Collected data:
------------

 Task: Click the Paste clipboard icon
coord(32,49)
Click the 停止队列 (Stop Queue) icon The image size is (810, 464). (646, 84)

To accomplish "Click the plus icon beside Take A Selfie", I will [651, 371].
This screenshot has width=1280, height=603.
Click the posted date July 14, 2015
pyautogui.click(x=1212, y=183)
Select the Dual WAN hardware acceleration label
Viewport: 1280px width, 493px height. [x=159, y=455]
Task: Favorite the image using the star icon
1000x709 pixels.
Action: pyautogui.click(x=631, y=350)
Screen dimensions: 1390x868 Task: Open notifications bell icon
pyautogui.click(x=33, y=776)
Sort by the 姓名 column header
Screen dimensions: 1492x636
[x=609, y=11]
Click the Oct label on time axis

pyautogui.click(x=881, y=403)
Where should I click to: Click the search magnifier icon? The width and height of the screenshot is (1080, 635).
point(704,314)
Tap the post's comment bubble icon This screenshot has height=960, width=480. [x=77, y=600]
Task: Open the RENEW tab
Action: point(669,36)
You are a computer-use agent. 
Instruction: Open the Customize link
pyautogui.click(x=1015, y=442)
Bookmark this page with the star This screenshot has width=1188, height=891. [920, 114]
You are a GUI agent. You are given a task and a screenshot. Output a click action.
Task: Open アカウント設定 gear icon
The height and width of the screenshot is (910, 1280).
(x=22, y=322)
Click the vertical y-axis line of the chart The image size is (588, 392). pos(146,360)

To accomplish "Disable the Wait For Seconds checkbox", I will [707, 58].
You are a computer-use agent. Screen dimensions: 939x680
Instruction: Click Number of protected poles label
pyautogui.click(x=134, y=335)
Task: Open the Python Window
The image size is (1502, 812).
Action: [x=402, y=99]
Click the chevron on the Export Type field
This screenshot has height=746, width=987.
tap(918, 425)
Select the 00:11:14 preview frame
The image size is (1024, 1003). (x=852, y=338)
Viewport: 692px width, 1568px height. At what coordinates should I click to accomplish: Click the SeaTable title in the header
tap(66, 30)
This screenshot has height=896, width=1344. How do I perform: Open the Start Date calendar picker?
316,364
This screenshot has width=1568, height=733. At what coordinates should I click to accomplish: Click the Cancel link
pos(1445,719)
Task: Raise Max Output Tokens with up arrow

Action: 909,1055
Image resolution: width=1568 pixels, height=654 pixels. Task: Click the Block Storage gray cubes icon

------------

(The task): Line by line, copy the data above exactly as it reads.

(Written reply):
 Task: Click the Paste clipboard icon
coord(32,49)
Click the 停止队列 (Stop Queue) icon The image size is (810, 464). (646, 84)

To accomplish "Click the plus icon beside Take A Selfie", I will [651, 371].
This screenshot has width=1280, height=603.
Click the posted date July 14, 2015
pyautogui.click(x=1212, y=183)
Select the Dual WAN hardware acceleration label
Viewport: 1280px width, 493px height. [x=159, y=455]
Task: Favorite the image using the star icon
1000x709 pixels.
Action: pyautogui.click(x=631, y=350)
Screen dimensions: 1390x868 Task: Open notifications bell icon
pyautogui.click(x=33, y=776)
Sort by the 姓名 column header
Screen dimensions: 1492x636
[x=609, y=11]
Click the Oct label on time axis

pyautogui.click(x=881, y=403)
Where should I click to: Click the search magnifier icon? The width and height of the screenshot is (1080, 635).
point(704,314)
Tap the post's comment bubble icon This screenshot has height=960, width=480. [x=77, y=600]
Task: Open the RENEW tab
Action: point(669,36)
You are a computer-use agent. 
Instruction: Open the Customize link
pyautogui.click(x=1015, y=442)
Bookmark this page with the star This screenshot has width=1188, height=891. [920, 114]
You are a GUI agent. You are given a task and a screenshot. Output a click action.
Task: Open アカウント設定 gear icon
The height and width of the screenshot is (910, 1280).
(x=22, y=322)
Click the vertical y-axis line of the chart The image size is (588, 392). pos(146,360)

To accomplish "Disable the Wait For Seconds checkbox", I will [707, 58].
You are a computer-use agent. Screen dimensions: 939x680
Instruction: Click Number of protected poles label
pyautogui.click(x=134, y=335)
Task: Open the Python Window
The image size is (1502, 812).
Action: [x=402, y=99]
Click the chevron on the Export Type field
This screenshot has height=746, width=987.
tap(918, 425)
Select the 00:11:14 preview frame
The image size is (1024, 1003). (x=852, y=338)
Viewport: 692px width, 1568px height. At what coordinates should I click to accomplish: Click the SeaTable title in the header
tap(66, 30)
This screenshot has height=896, width=1344. How do I perform: Open the Start Date calendar picker?
316,364
This screenshot has width=1568, height=733. At what coordinates should I click to accomplish: Click the Cancel link
pos(1445,719)
Task: Raise Max Output Tokens with up arrow

Action: 909,1055
Image resolution: width=1568 pixels, height=654 pixels. Task: Click the Block Storage gray cubes icon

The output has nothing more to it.